Letters to the Editors

SOARB wants advice

Dear Editors,

Last November, the Senate Orientation Activities Review Board (SOARB) posed several questions to members of the Queen’s community on the future of Orientation. Whose interests does Orientation serve? What is the meaning of and what are the implications for ‘student-run’ Orientation?

What are the goals and objectives of Orientation Week? How should responsibilities be assigned and what structures can be put in place to make Orientation happen and happen well?

SOARB continues to seek and will greatly welcome input on these critical issues. The original discussion paper, “Queen’s Orientation: Looking to the Future,” is available on the web at www.queensu.ca/secretariat/SOARB/Discussion.html. Please send comments by Friday, February 9 to Joan Jones, Secretary of SOARB, by e-mail to jj7@post.queensu.ca or by mail to the Office of Town-Gown Relations, Room 124, JDUC.

Bob Crawford, Dean of Student Affairs
Micah Melnyk, Co-Chair, SOARB

Everybody’s a critic

Dear Editors,

Frost Week perpetuates the stereotype that Queen’s students will come up with any reason to drink. “It’s winter, let’s get drunk.”

The Alfie’s New Year’s celebration—10 days too late—also proves you people will make up any lame excuse to drink.
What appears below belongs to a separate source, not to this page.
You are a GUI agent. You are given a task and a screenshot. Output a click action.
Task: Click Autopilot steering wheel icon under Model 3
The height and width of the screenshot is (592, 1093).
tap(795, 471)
Celebrating the real New Year wasn’t good enough because you were staying with mom and dad? You must then invent a New Year’s party so you can ‘properly’ celebrate with your Queen’s friends, Jen and Jenn.

So some students were able to get Legal Aid to represent them against keg party charges. When I had a legit problem, namely a neighbour who was harassing me, Queen’s Legal Aid said they couldn’t help. And I’m a Queen’s grad. I have since seen ads for Legal Aid saying they’ll help anybody. The kegger enthusiasts were portrayed as poor souls just trying to get by in life. Since the kegger was illegal, I have no pity for them.

The new Gusto restaurant will look nice. Too bad it’s in an ugly area of Kingston. The Hub is the worst-smelling part of Princess street.

I wrote a letter to this paper recently, only to be told it didn’t qualify as a letter. In the January 12 issue, one letter states that “the AMS is poo,” and this qualifies as being printable. I’ll try to use the word “poo” in future letters.

An article on the Survivor show says the program “makes for an interesting socio-political experiment.” You’re giving this trash too much credit. It’s scripted—the producer told people how to vote. The article says the new Survivor has Jennifer Aniston and Ken-doll types. That’s just like at Queen’s.

Another article mentions the A&F magazine. Good thing Queen’s is in Kingston, or A&F wouldn’t have any purchases at all from Kingston residents.

On the plus side, Misc. was the best I’ve seen in a long time. But please tell me you didn’t actually microwave Kinder Eggs and their toys. I couldn’t bear that carnage. Kinder Eggs are one of the few things that bring me joy, as you could probably gather from my letter.